[Описание задания] В каком журнале, согласно извлечённому тексту, были опубликованы «Письма из Русского музея» Владимира Солоухина?

[Извлечённый текст]
---
Полемизируя с «Молодой гвардией», «Октябрь» избегал вербализации «молодогвардейских» идей, предпочитая (как и в случае с «Новым миром») «напоминать». Так, публикуя статью Г. Кучеренко «Посмотрим объективней…» («Октябрь», 1967, № 3) против «Писем из Русского музея» Владимира Солоухина («Молодая гвардия», 1966, № 9–10), «Октябрь» ни разу не упоминает о национализме, как будто речь идет не о концепции, а о «передержках» и, опять-таки, — о «нигилизме»: Солоухин очень резко писал о передвижниках и не скрывал своего сарказма, когда речь заходила об официальных советских художниках сталинской эпохи. «Октябрь» «напоминал», что, скажем, Бродский рисовал не только Сталина, но и Ленина, как бы провоцируя: имеет ли автор что-то против Ленина? «Молодая гвардия», конечно, «имела», но сказать не могла. Когда «Молодая гвардия» откликнулась на 100-летие Горького публикацией статьи В. Чалмаева «Великие искания» (1968, № 3), «Октябрь» поместил на своих страницах обширную статью П. Строкова с ернически-прозрачным названием «О „народе-Саврасушке“, о „загадках“ русского характера и исканиях „при свете совести“» (1963, № 12), обвиняя «Молодую гвардию» в «идеализации русской истории», в утверждении теории «единого потока».
Когда на страницах «Нашего современника» М. Лобанов «взял под защиту» Вл. Соловьева, «Октябрь» вновь разразился статьей, которая завершалась в духе традиционных «напоминаний»:
В обсуждении сегодняшних сложных проблем развития народной культуры, в том числе в оценке культурного наследия прошлого, не принимать во внимание и к руководству конкретно-исторические, классовые, партийные ориентиры и более чем «неосторожно» обращаться с ленинской концепцией России, русского народа, русской культуры — это и значит терять верную тактическую линию. В нынешний «момент» нового естественного обострения вопросов народности и преемственности в развитии национальной культуры это не может не привести и уже заметно приводит кое-кого на позицию, которая по существу своему оказывается лишь оборотной стороной пренебрежения народностью и великим национальным наследием[1317].
---
[Извлечённые данные]
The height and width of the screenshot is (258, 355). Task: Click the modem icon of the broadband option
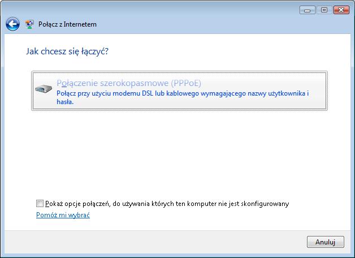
---
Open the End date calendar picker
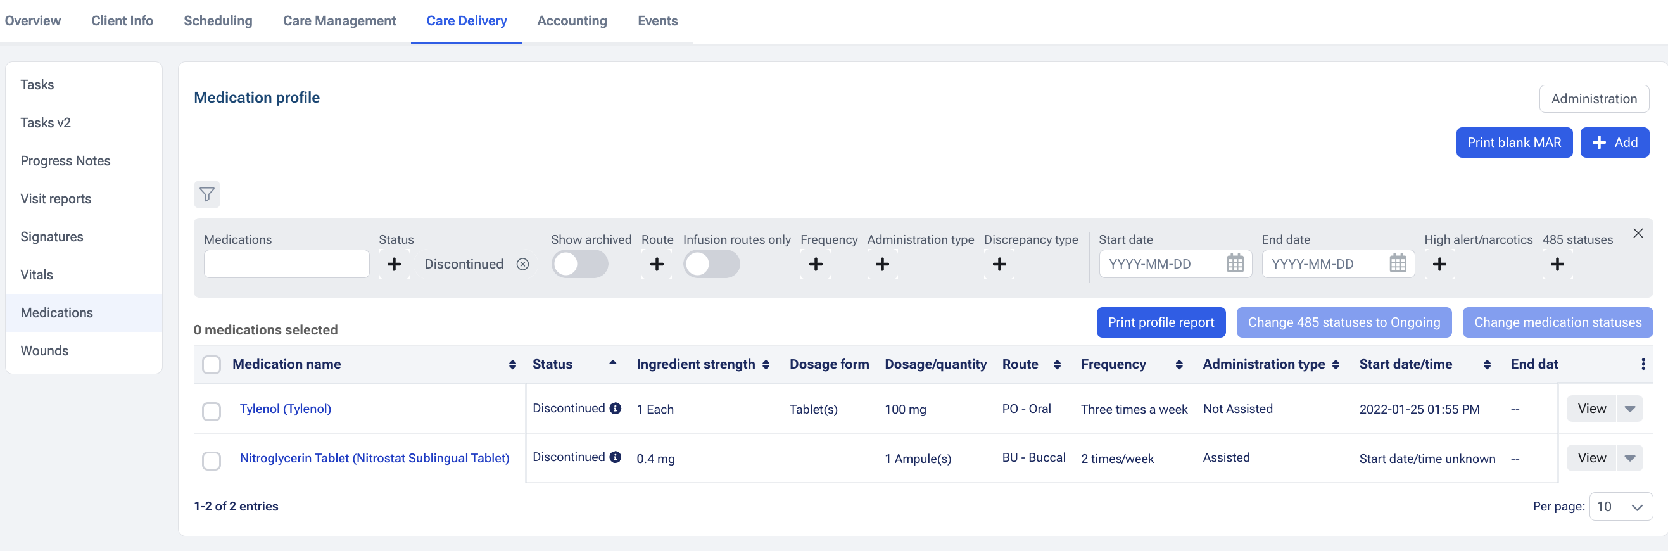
---
[Полный ответ] В журнале «Молодая гвардия» (1966, № 9–10).